Dance music is making a come back. Artists, DJs and producers are upping the BPMs (beats per minute) to their tracks, creating a global dance phenomenon geared toward packing dance floors. “If you had to pick one genre that’s migrating at the highest frequency, it would be the dance world,” Black Eyed Peas’ Will.i.am said in a recent Billboard interview.” That’s where music as a culture really lives.” Check out some of dance music’s biggest movers and shakers, and why they think dance-oriented tracks are the future of the industry.
DJ Arsenal: Pioneer DVJ-1000 DVD Turntable, Pioneer DJM-800 Mixer
Armed with more than a decade of experience in the nightlife business, DJ Reza taught himself the art of mixing as a true enthusiast of dance music culture in the early-’90s. He has since then become a musical trendsetter and favored party-rocking DJ, as well as a producer, founder of Go Ventures (one of Americas leading purveyor of dance music events), and owner of Saturday Night Sessions recording label. He has put in years of hard work, self-discipline and strong personal ethics, earning him such notable professional credibility behind the decks.
How did you get interested in DJ’ing?
I’ve been buying records since 1988, but was a promoter first. I officially started playing in 1995, so it’s been about 14 years now that I’ve been doing it. I enjoy the ability of playing good music and pumping up the crowd. I can play what I feel is proper dance music and be able to share that with others. The genre everybody knows me for is house, but I play everything; anything that sounds good and makes sense in my set. I enjoy being able to make a lot of people have a good time and rock a party.
What DJs do you look up to?
I look up to a lot of my peers like Danny Tenaglia, Dirty South, Steve Angello, Axwell…people who have created new sounds that others haven’t done and come out with quality music that’s rocking.
Do you still play at regular clubs in L.A.?
I do more special events, rather than regular clubs now.
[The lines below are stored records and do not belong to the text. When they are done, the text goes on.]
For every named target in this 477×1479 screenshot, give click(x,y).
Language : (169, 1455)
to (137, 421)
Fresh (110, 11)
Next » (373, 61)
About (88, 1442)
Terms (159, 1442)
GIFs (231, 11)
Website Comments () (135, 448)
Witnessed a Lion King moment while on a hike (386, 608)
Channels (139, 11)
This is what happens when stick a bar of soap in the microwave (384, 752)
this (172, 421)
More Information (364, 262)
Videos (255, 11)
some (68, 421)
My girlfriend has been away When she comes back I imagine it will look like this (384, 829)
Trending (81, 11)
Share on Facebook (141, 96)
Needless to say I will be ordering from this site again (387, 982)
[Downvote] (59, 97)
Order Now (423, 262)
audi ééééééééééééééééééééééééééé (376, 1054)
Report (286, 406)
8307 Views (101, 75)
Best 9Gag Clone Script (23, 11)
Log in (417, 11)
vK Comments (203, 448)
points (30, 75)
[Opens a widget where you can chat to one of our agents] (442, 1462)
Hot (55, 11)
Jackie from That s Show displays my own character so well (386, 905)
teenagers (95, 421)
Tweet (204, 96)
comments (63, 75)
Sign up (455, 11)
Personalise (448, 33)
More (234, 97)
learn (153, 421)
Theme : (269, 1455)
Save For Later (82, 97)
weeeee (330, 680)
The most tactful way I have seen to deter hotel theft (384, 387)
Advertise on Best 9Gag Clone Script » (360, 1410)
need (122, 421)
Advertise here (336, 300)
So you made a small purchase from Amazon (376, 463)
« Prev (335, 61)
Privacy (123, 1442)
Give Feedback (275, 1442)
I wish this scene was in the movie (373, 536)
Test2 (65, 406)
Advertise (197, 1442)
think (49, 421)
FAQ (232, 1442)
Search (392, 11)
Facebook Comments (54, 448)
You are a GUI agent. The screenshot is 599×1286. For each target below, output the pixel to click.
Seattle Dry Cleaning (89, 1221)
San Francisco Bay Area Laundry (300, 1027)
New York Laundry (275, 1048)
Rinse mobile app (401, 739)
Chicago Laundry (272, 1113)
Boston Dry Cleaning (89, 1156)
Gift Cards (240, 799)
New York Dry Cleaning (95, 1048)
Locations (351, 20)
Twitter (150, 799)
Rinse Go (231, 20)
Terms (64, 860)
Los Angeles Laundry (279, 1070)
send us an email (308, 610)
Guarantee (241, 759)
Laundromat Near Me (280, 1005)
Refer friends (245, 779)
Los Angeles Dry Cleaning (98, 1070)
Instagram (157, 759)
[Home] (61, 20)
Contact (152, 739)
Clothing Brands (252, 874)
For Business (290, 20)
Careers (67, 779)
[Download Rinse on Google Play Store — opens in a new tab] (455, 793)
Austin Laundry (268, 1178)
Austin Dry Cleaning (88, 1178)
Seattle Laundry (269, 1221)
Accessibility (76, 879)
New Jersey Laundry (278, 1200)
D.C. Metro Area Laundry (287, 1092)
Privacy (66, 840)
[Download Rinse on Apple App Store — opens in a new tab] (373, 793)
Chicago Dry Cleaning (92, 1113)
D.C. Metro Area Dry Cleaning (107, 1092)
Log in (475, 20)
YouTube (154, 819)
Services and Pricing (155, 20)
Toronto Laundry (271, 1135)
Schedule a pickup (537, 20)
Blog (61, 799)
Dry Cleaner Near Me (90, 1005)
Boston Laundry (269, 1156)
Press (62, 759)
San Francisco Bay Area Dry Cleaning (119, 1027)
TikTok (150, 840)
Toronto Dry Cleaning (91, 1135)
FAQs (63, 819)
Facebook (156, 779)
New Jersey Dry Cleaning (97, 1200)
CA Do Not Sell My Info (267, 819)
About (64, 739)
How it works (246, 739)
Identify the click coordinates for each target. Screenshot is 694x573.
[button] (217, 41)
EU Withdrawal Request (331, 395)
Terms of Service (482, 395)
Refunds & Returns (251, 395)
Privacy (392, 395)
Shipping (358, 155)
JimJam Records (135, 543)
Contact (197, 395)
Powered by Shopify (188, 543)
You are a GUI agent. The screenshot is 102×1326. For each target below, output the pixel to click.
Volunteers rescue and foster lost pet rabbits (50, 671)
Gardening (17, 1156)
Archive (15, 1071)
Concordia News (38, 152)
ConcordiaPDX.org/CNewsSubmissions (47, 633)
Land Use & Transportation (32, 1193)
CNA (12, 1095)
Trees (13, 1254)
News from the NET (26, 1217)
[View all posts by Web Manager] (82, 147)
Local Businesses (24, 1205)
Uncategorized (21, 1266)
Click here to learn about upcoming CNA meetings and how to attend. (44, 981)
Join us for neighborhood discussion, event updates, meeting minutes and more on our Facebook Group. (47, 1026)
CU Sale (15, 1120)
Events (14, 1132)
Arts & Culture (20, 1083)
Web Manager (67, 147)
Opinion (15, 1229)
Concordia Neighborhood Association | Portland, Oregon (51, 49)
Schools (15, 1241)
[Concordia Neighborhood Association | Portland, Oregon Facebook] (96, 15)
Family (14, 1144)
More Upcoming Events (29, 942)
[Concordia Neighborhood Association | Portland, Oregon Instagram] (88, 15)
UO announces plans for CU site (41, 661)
I’ll play at a club if they are having a certain event. I’m usually booked every Saturday somewhere.
In your numerous years in the industry, what has been your most memorable DJ experience and why?
I have a lot of those. I just played at Queen’s Day in Holland. I was the only international DJ asked to play. I felt honored to go to a country that wasn’t my own and play at such a great event. If I had to choose a memorable gig, it would have to be playing at my own party, “Monster Massive.” It happens each year around Halloween. It’s a special gig for me since I get to close out the night.
Besides being a successful and notable DJ, you’re also a producer and owner of Saturday Night Sessions. What made you want to own a record label?
Being involved in the dance music scene for so long, I wanted to have an imprint label in L.A. and have a strong hold in its music scene. I wanted my own platform since I thought it would be easier than having to go through other labels to release my music.
What do you look for in talent when signing new artists to your label?
I look for people to make good music. I like crossovers and those that don’t usually do the norm. They have to be different and have a new sound to them. I want fun music that will make people have a good time.
What appeals to you more: Dj’ing or producing?
When you’re a DJ, you’re performing what you make as a producer. I love both. I was first a DJ and then became a producer, which gave me knowledge as to what will work or won’t work in my own music.
Will you ever give up DJ’ing to solely produce and run your businesses?
I’ll never give up DJ’ing. I love performing; it encourages me to produce more and make music people dance to. I’m known as a party rocker, so while I’m still behind the decks, the party will definitely be rocking!
Where do you see your future headed within the music industry?
I’ve been getting approached a lot to put music in film and TV lately. I’ve also had a lot tracks that just went on sale. The next five years will be a groundbreaking time as my businesses expand. Things are definitely blowing up for me.